▸ **Excerto do texto**
┌──
DOURO DE VINHOS FINOS E DE HOMENS FORTES
O Homem é a medida de todas as coisas. Também o é desta terra que era estéril e se tornou fecunda, tão forte foi o jeito dos braços no abraço que lhe deu. Justa medida é a das águas do rio que eram bravas e se amansaram. Permanece humilde, todavia, este Homem do Douro. Porque ele precisa sempre do sol que aquece as águas e gera as chuvas, que agasalha a terra e torna doces os frutos.
└──
▸ **Requisitos**
(1) Transcreva do excerto sobre o Douro a parte que vai de "DOURO DE VINHOS" até "doces os frutos.", incluindo ambas.
(2) No excerto sobre o Douro, como eram as águas do rio antes de se amansarem?

▸ **Registos**
┌──
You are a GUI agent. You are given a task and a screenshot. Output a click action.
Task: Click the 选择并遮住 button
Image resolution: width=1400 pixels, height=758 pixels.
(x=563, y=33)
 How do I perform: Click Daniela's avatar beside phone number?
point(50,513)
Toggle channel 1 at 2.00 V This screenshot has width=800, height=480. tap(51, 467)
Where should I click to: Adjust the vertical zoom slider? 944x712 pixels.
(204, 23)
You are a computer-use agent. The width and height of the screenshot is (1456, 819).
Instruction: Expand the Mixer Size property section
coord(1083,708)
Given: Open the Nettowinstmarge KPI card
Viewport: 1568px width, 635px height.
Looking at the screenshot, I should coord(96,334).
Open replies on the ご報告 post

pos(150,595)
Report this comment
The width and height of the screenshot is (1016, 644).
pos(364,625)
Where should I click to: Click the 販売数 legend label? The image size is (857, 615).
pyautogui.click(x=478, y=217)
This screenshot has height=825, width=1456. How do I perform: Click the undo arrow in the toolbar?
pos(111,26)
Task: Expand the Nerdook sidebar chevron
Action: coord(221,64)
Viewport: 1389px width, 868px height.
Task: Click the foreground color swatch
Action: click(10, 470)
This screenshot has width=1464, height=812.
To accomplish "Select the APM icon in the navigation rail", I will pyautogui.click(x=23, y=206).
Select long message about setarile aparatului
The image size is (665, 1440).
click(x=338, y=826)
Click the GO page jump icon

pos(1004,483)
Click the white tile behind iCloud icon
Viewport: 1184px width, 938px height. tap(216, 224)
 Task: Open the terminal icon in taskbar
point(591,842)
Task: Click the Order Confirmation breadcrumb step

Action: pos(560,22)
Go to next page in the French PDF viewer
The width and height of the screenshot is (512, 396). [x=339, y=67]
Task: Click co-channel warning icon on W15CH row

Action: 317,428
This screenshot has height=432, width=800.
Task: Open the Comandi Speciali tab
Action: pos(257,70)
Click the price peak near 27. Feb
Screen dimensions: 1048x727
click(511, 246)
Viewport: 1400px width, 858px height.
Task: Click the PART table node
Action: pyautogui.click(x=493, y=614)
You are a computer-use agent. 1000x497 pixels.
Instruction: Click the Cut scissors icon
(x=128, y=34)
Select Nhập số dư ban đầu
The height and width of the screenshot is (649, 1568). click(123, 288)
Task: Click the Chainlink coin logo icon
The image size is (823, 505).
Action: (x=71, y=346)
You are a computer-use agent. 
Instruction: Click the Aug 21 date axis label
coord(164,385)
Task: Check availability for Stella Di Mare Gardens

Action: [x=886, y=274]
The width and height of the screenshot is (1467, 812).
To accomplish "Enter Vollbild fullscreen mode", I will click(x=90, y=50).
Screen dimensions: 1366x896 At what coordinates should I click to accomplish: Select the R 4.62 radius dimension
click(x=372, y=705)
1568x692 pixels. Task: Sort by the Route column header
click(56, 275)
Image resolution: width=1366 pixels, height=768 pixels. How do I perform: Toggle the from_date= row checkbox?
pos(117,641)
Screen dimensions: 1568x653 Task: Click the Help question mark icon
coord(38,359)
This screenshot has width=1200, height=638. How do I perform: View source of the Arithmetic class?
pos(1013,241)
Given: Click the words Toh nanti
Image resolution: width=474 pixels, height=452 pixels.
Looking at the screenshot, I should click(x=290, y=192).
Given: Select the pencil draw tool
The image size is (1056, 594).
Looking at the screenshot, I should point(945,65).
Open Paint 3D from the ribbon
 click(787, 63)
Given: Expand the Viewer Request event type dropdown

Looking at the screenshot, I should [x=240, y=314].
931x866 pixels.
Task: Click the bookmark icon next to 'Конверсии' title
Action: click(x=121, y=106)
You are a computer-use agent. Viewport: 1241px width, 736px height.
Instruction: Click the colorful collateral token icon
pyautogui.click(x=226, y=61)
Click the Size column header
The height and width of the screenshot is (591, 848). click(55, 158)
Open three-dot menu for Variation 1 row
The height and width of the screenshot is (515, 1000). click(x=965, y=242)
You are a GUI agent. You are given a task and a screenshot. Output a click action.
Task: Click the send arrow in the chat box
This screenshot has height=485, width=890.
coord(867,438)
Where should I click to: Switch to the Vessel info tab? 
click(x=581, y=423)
└──
▸ **Respostas**
(1)
DOURO DE VINHOS FINOS E DE HOMENS FORTES
O Homem é a medida de todas as coisas. Também o é desta terra que era estéril e se tornou fecunda, tão forte foi o jeito dos braços no abraço que lhe deu. Justa medida é a das águas do rio que eram bravas e se amansaram. Permanece humilde, todavia, este Homem do Douro. Porque ele precisa sempre do sol que aquece as águas e gera as chuvas, que agasalha a terra e torna doces os frutos.

(2) Eram bravas.